Revitalising the Economy

At this point, we are already accepting that our economy is going down a hydroslide to nowheresville, along with the rest of the world’s economies, and that we are going to use suppression, and most likely ongoing mitigation, to save those expensive lives. The minds of the government, and others, are already turning to what we will do post-pandemic. Personally, I think it is a little early to be thinking about this in any concrete way because ‘post-pandemic’ looks like a state that is quite a long way off. I also vividly remember how, in the Canterbury earthquakes, plans were formulated for the post-earthquake time, and then we kept having another earthquake, not to mention that many things changed, and very rapidly. The world that we lived in and our forward visions after the first, September 2010, earthquake, were drastically different from those post the February 2011 earthquake that killed people, and again from post two more 2011 earthquakes that left everyone wondering when they might ever stop.

However, we have commentators like Rod Oram diving into the melee and making a long list of statements about what should happen to get the economy back on its feet. What disappoints me significantly about his pronouncements, is their degree of focus on GDP scale and growth. We already know that the world, in the big picture, is going to hell in a hand basket because we are continually focused on using more of the limited set of resources that the planet holds, while growing more people who want a share of them. GDP is a useful indicator of a country’s wellbeing when it is early in its development cycle, but quickly becomes a poor indicator, and is now driving unsustainable behaviours.
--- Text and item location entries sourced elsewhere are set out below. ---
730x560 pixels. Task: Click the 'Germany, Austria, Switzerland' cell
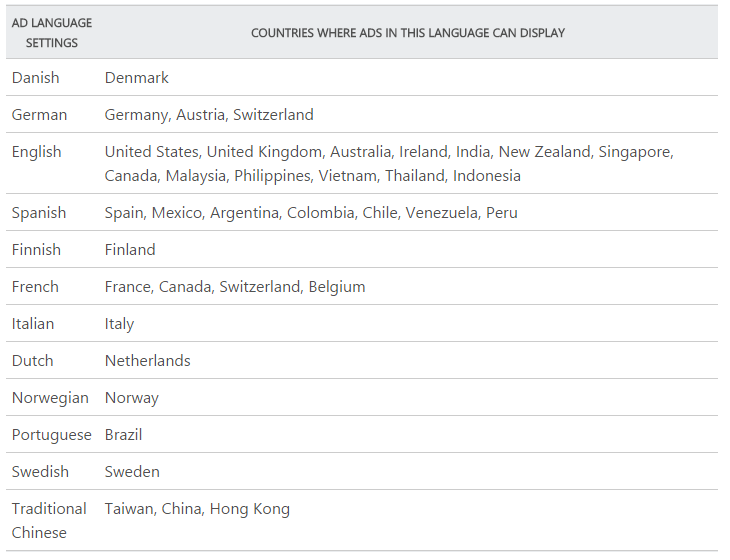209,115

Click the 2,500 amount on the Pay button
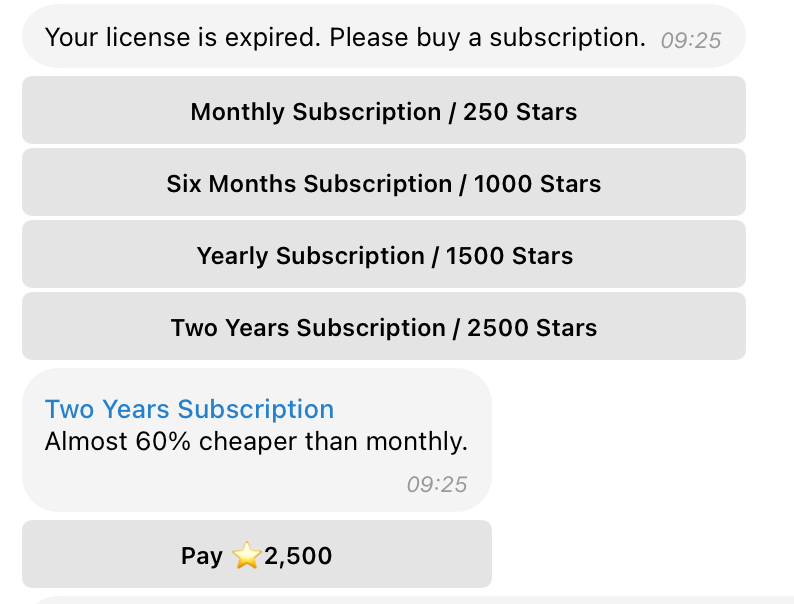[x=298, y=556]
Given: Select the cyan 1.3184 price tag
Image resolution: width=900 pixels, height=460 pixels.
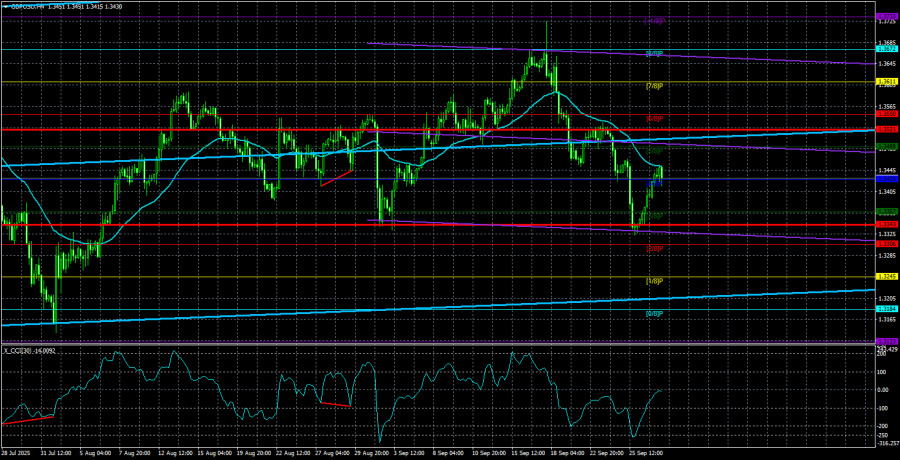Looking at the screenshot, I should coord(886,309).
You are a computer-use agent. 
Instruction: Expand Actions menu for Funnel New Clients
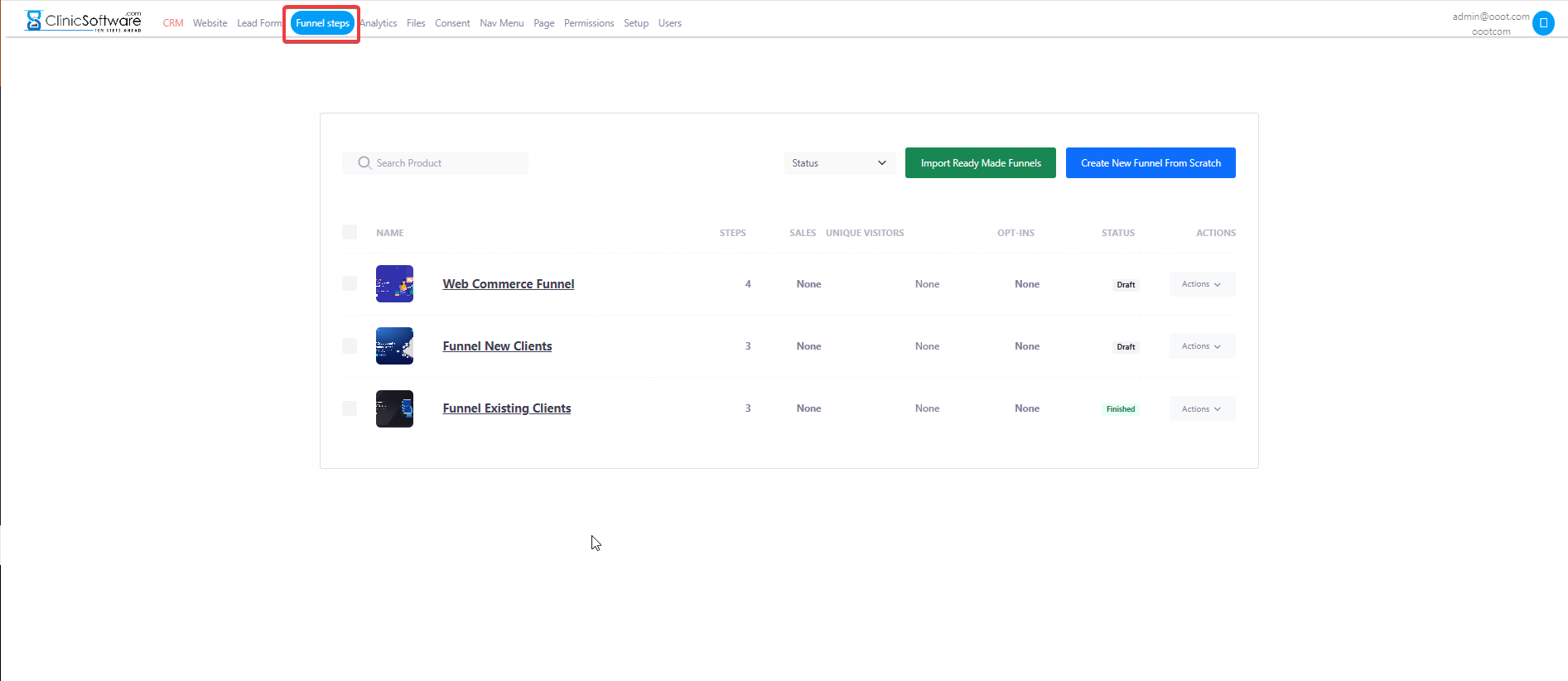tap(1201, 346)
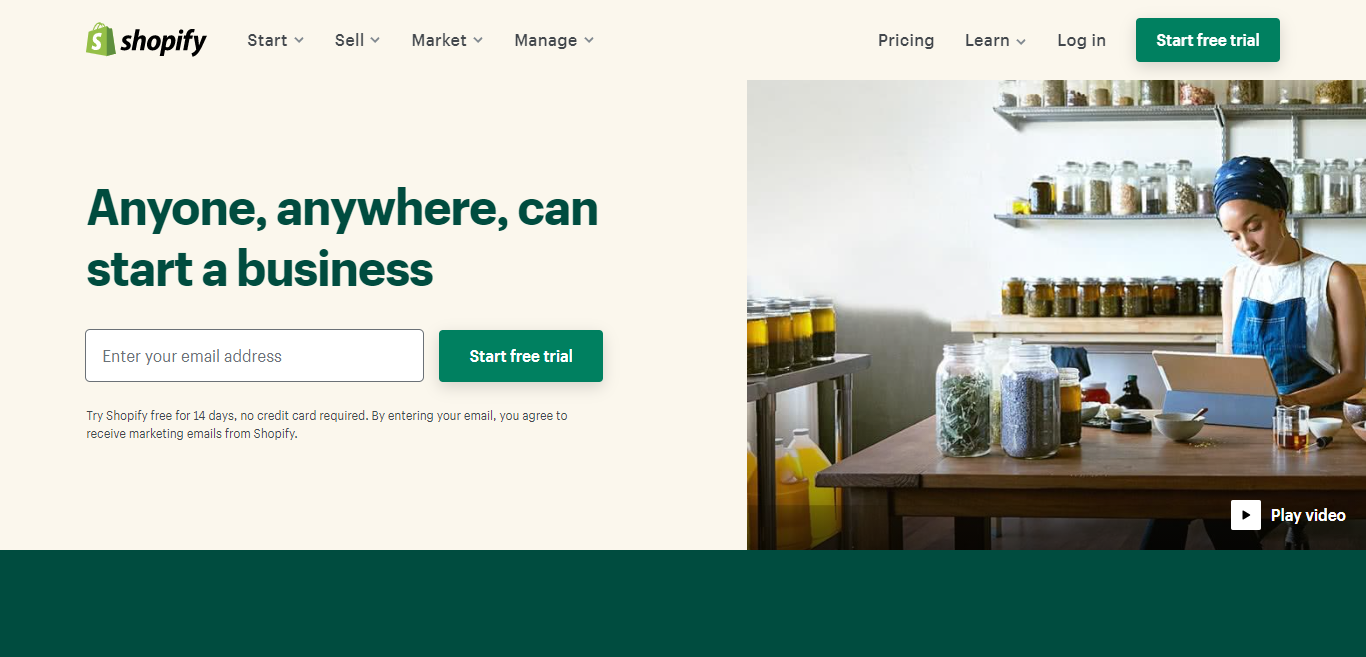This screenshot has height=657, width=1366.
Task: Expand the chevron next to Sell
Action: 375,40
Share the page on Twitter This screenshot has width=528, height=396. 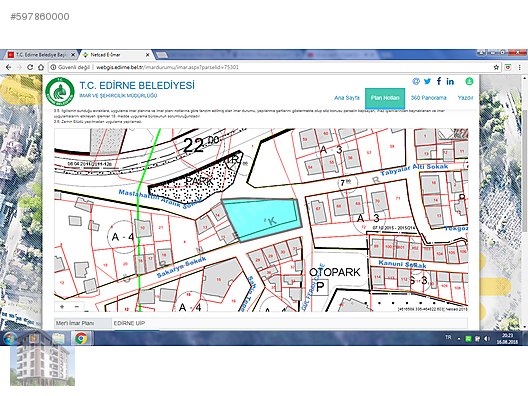point(427,81)
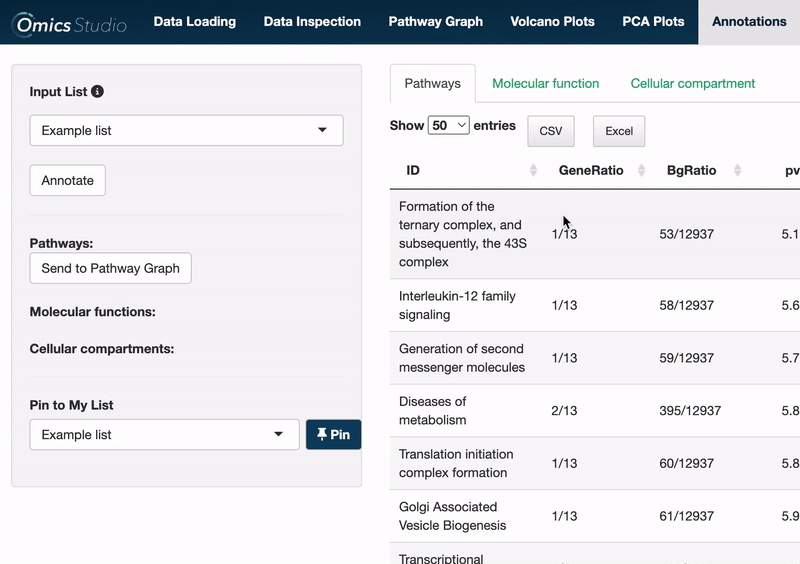Open the Input List dropdown

[x=186, y=131]
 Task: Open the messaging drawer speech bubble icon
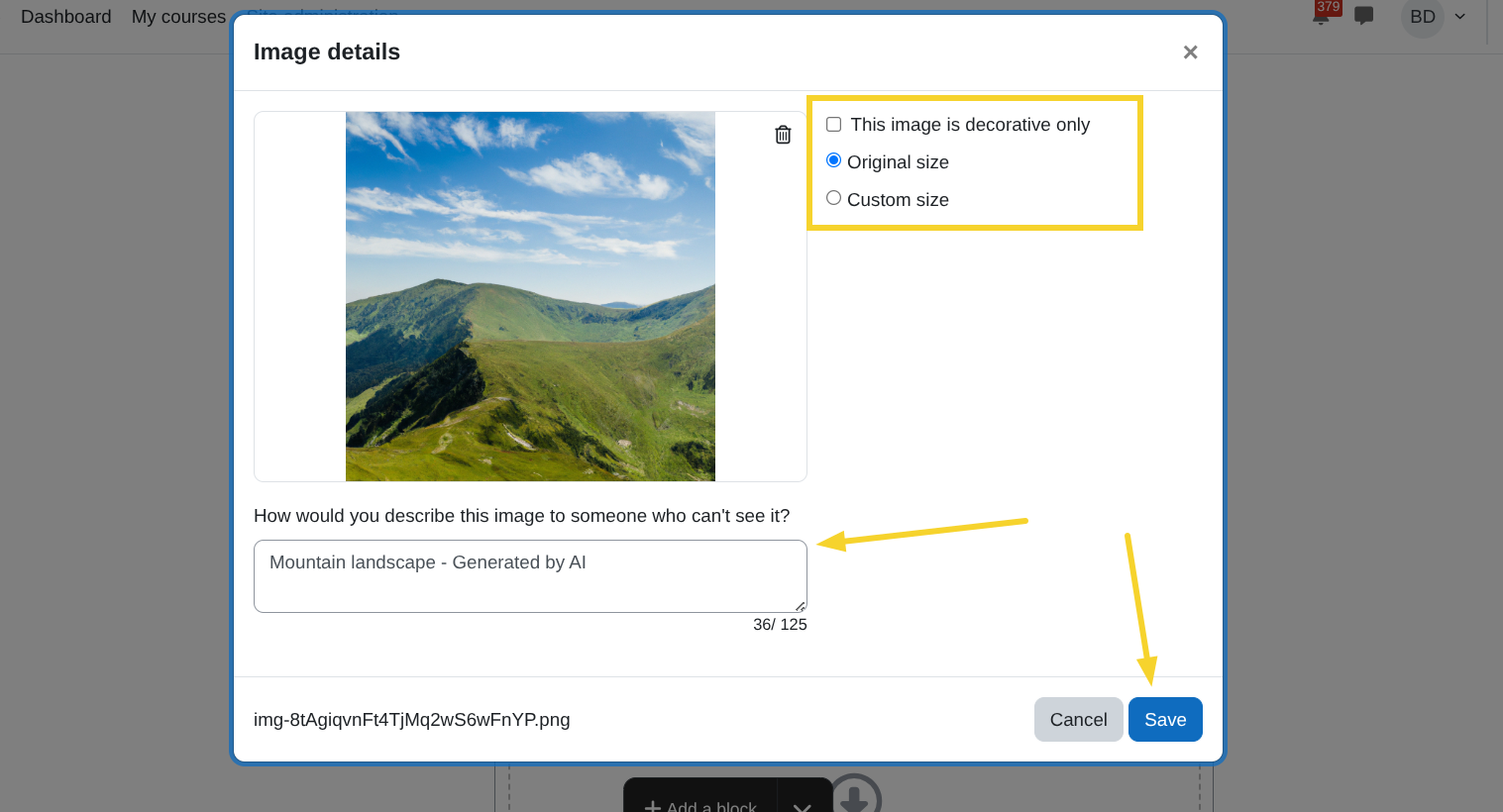[x=1364, y=16]
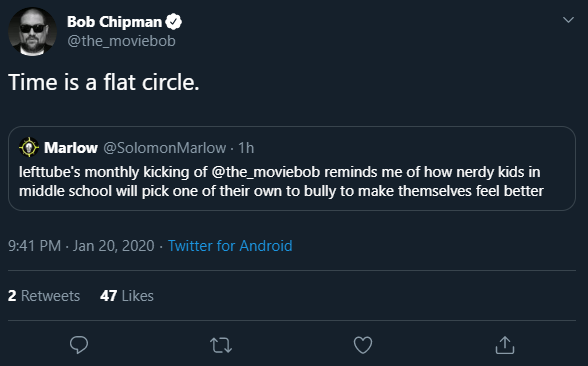Screen dimensions: 588x366
Task: Click the Bob Chipman display name
Action: coord(114,22)
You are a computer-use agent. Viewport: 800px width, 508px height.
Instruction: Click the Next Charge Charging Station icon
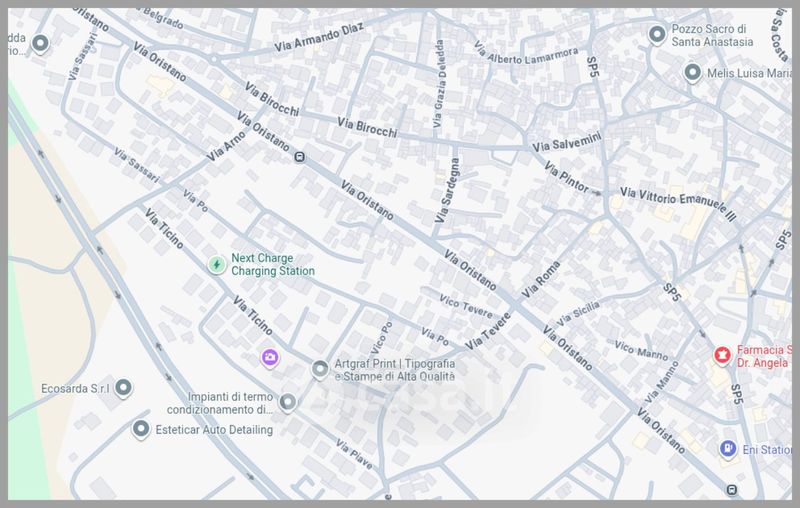pos(216,264)
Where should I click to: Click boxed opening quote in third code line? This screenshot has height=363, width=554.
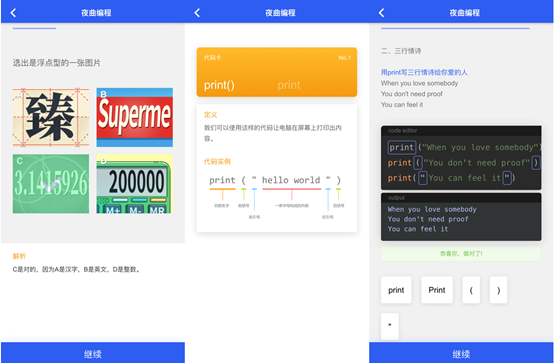pyautogui.click(x=423, y=178)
Our Government started down the path of recognising GDP’s limitations with the Living Standards Framework , around which the 2019 budget was based. But here we are, still getting our heads around how to survive the pandemic, and Rod Oram is telling us that we need to figure out how to get GDP back on its growth path again. One starts to envision the catastrophic meteorite and extinction of the dinosaur as a good metaphor for the preferred fate of such economic thoughts. However, when people are in crisis it is very hard to get them to think beyond what they currently know, and where they were at before everything went pear-shaped. I have no answers, only questions, as to how we might allow ourselves to envision any future that doesn’t try to replicate our recent past. Broad scale visioning of what a New Zealand economy might look like in a brave new post-pandemic world, would be a start. But who is going to do that, and when, at a time when many will be struggling simply to survive?